PROVIDED TEXT:
--- Begin ---

From: Norman Geist (norman.geist_at_uni-greifswald.de)
Date: Fri Jul 13 2012 - 02:09:04 CDT
> -----Ursprüngliche Nachricht-----
> Von: owner-namd-l_at_ks.uiuc.edu [mailto:owner-namd-l_at_ks.uiuc.edu] Im
> Auftrag von Gianluca Interlandi
> Gesendet: Freitag, 13. Juli 2012 08:36
> An: Norman Geist
> Cc: Namd Mailing List
> Betreff: Re: AW: namd-l: Running NAMD on Forge (CUDA)
> 
> Hi Norman,
Hi,
> 
> > What value do you use for fullelectfequency??
> 
> The default. I haven't set it.
Ok, then it's 1 I guess. This is bad for GPU simulations as the
electrostatic is done on the cpu. This causes much traffic between cpu and
gpu and messes up the PCI-E. Additionally 6 GPU's I could imagine do also
need a lot of PCI-E bandwidth, so it's likely that the performance of the
GPUs is not as expected. You should try to set fullelectfrequency to at
least 4 and try out the new molly parameter. This should cause less traffic
on PCI-E and improve the GPUs utilization but does little harm the energy
conservation what shows up as slightly increasing temperature. But with the
molly parameter it should be ok I think.
> 
> > How many GPUs are there per node in this cluster?
> 
> 6
> 
> > What kind of interconnect?
> 
> Infiniband.
Please make sure if you are running over multiple nodes, that you make use
of the infiniband interconnect. Therefore you need a ibverbs binary of NAMD
or there must be IPoIB installed. You can see if IPoIB is working if there
is a ib0 interface for example when you do ifconfig. Also as I observed,
IPoIB should be configured with the connected mode and a mtu of about 65520
(cat /sys/class/net/ib0/mode or mtu to see the current settings)

--- End ---

LISTING:
--- Begin ---

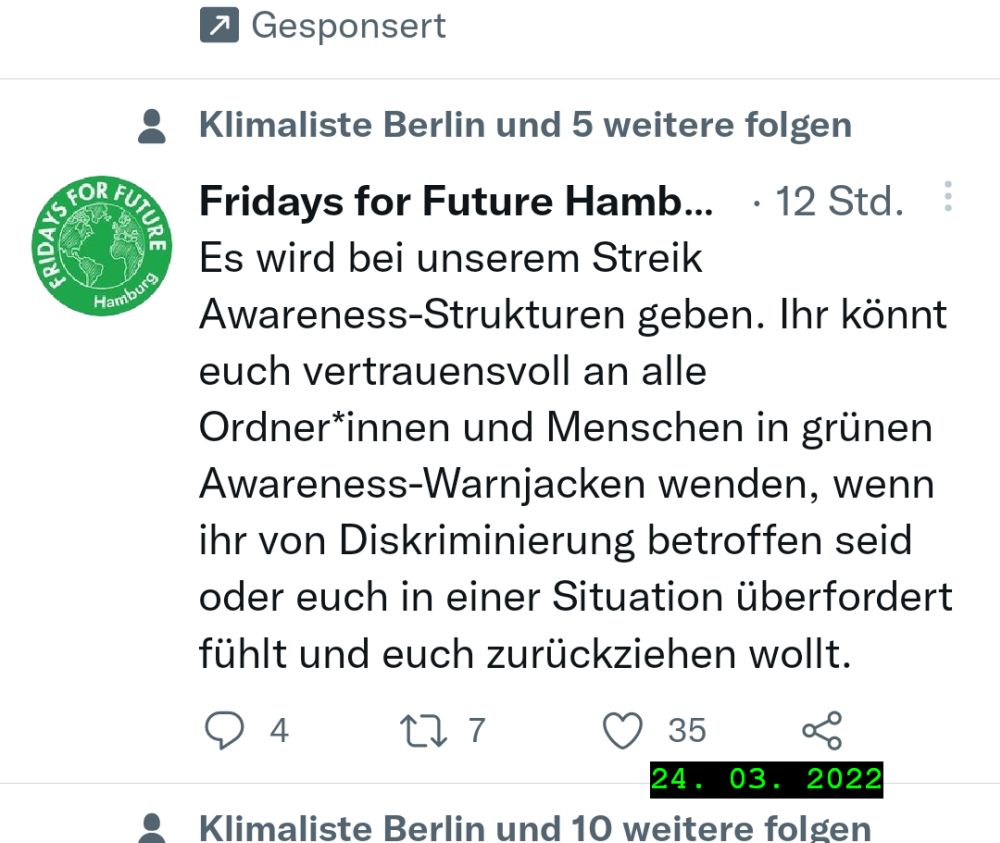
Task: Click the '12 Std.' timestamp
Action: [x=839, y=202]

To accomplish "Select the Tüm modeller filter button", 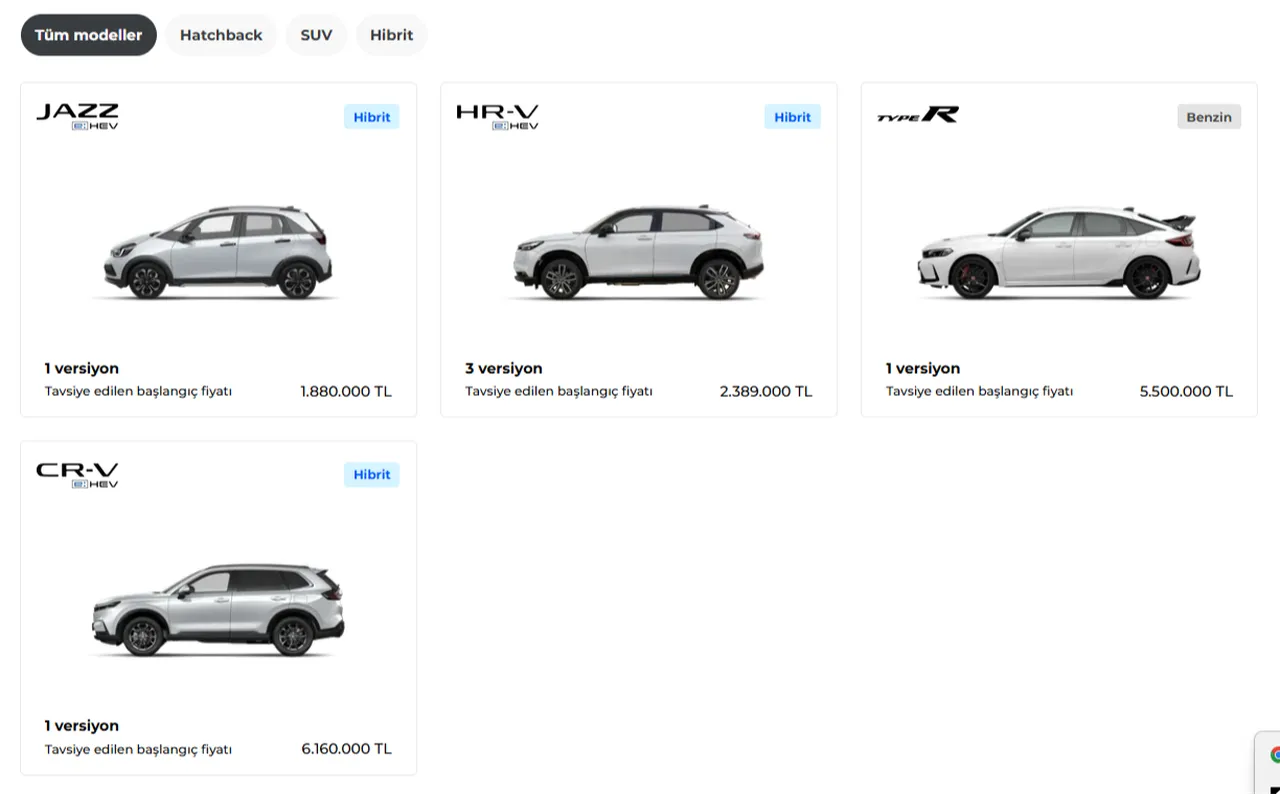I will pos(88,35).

--- End ---
--- Begin ---

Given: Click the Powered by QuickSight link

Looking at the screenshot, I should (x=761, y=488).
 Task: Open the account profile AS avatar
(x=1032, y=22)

--- End ---
--- Begin ---

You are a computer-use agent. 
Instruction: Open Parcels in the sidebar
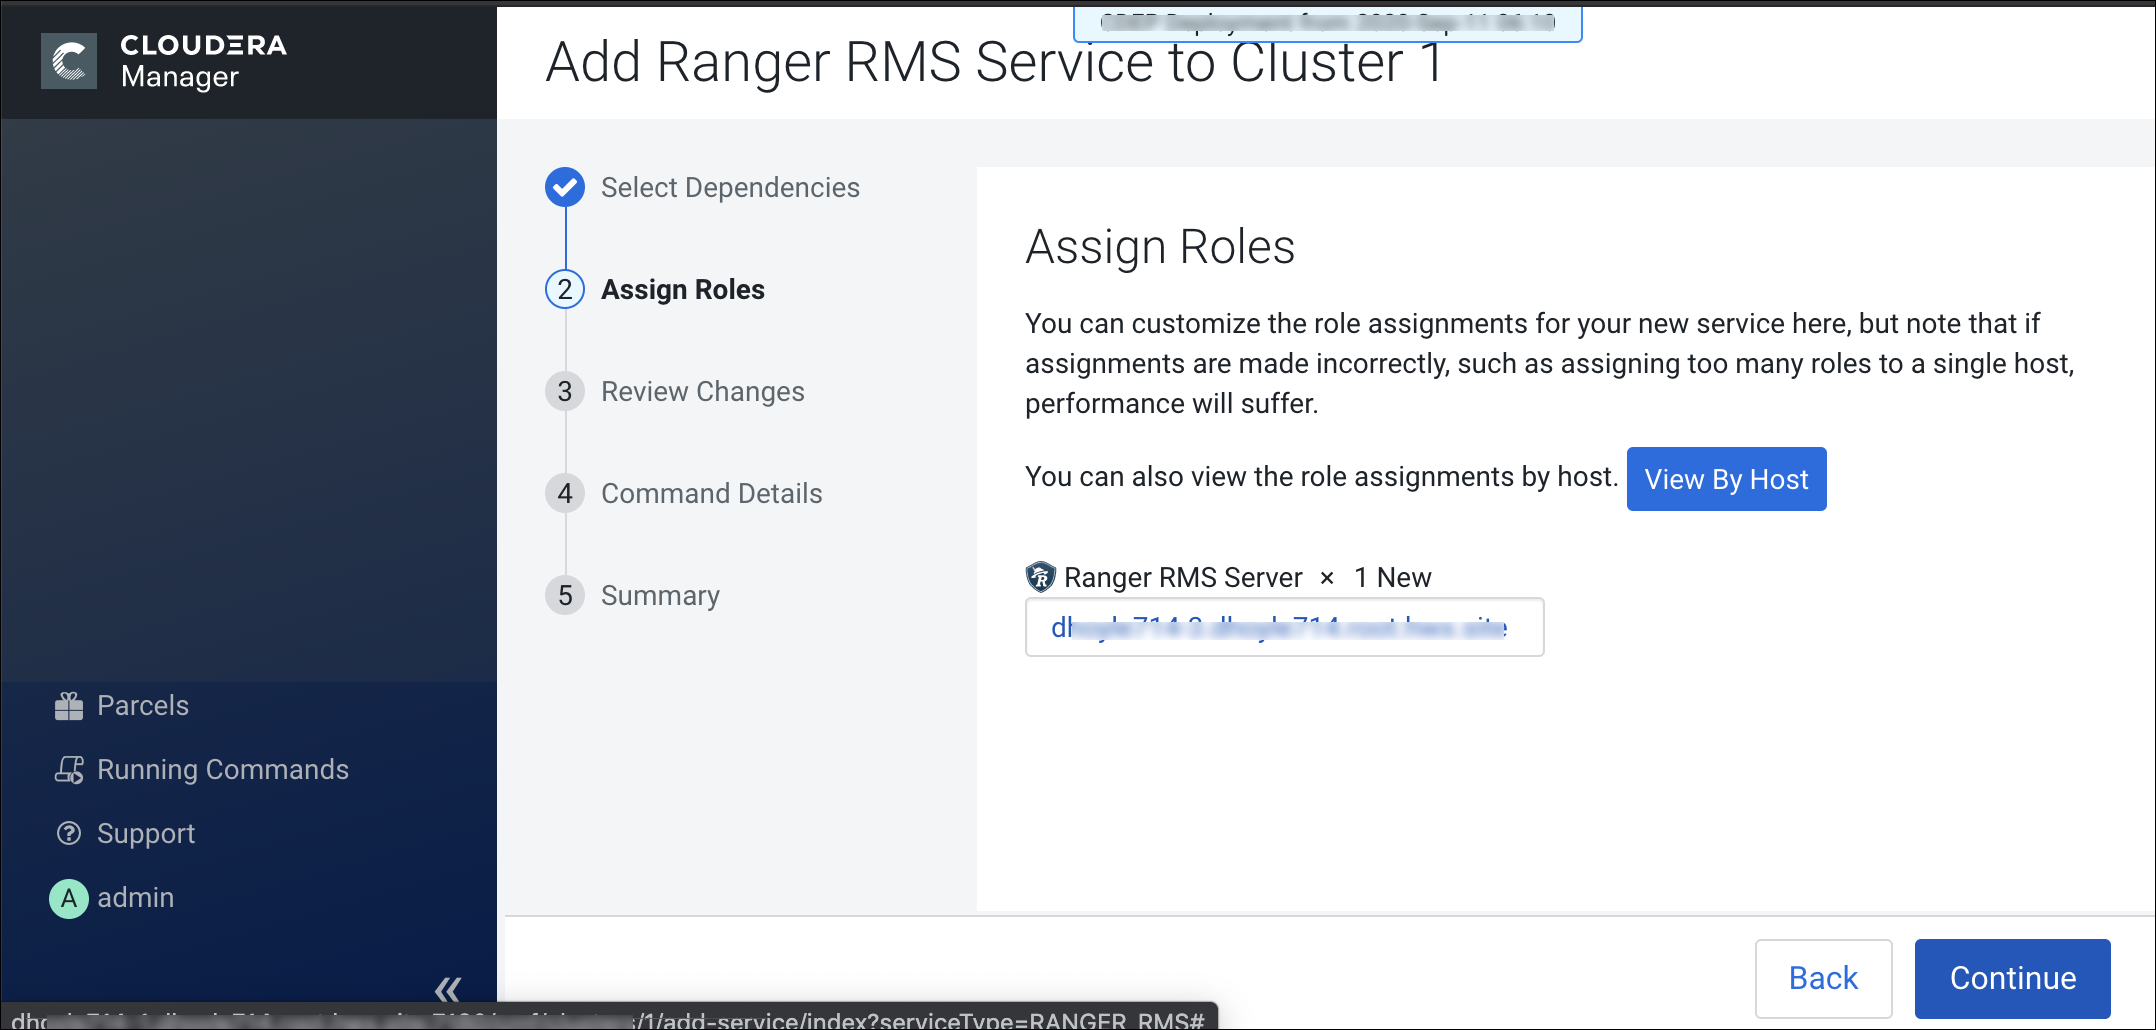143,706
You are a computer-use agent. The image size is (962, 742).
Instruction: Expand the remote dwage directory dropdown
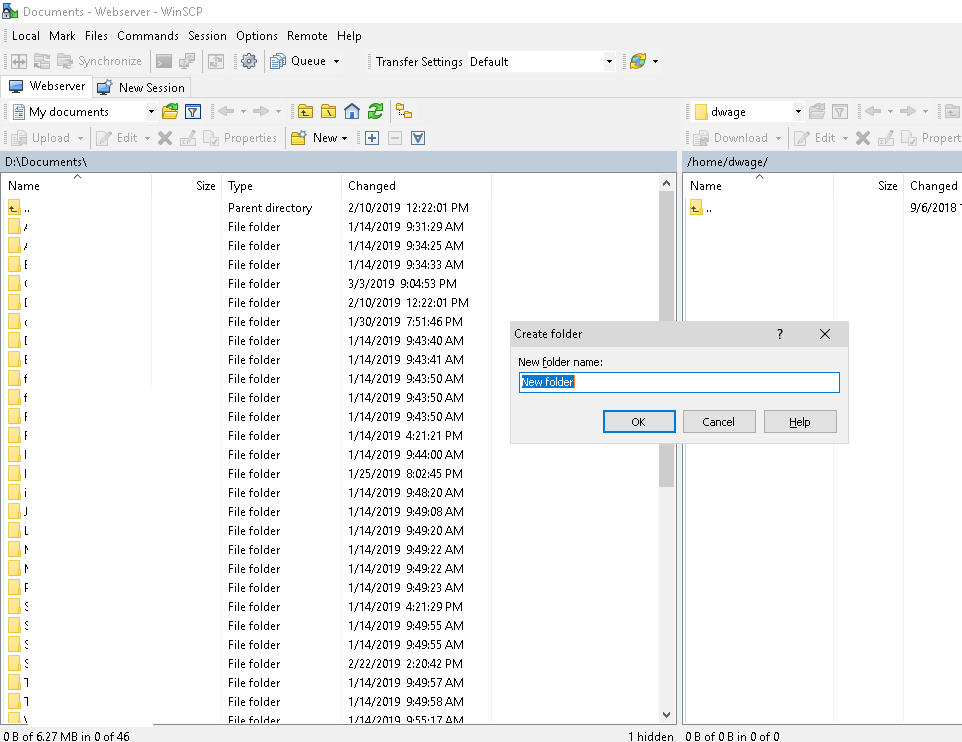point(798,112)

--- End ---

WHAT YOU WILL DO:
a. Shorten the paragraph in the NAMD mailing list reply that begins "Please make sure if you are running over multiple nodes" into a list, keeping its main facts.
b. In the records, swap "avatar" for "icon" in the lines starting with the line with "Given: Click the Powered by QuickSight link" and going on through the line with "(x=1032, y=22)". Give back only those lines.

RESPONSES:
a.
- When running across multiple nodes, make sure the InfiniBand interconnect is used.
- This needs either an ibverbs binary of NAMD or IPoIB installed.
- IPoIB is working if an ib0 interface shows up, for example in ifconfig.
- IPoIB should be set to connected mode with an MTU of about 65520.
- Check the current settings with cat /sys/class/net/ib0/mode or mtu.

b.
Given: Click the Powered by QuickSight link

Looking at the screenshot, I should (x=761, y=488).
 Task: Open the account profile AS icon
(x=1032, y=22)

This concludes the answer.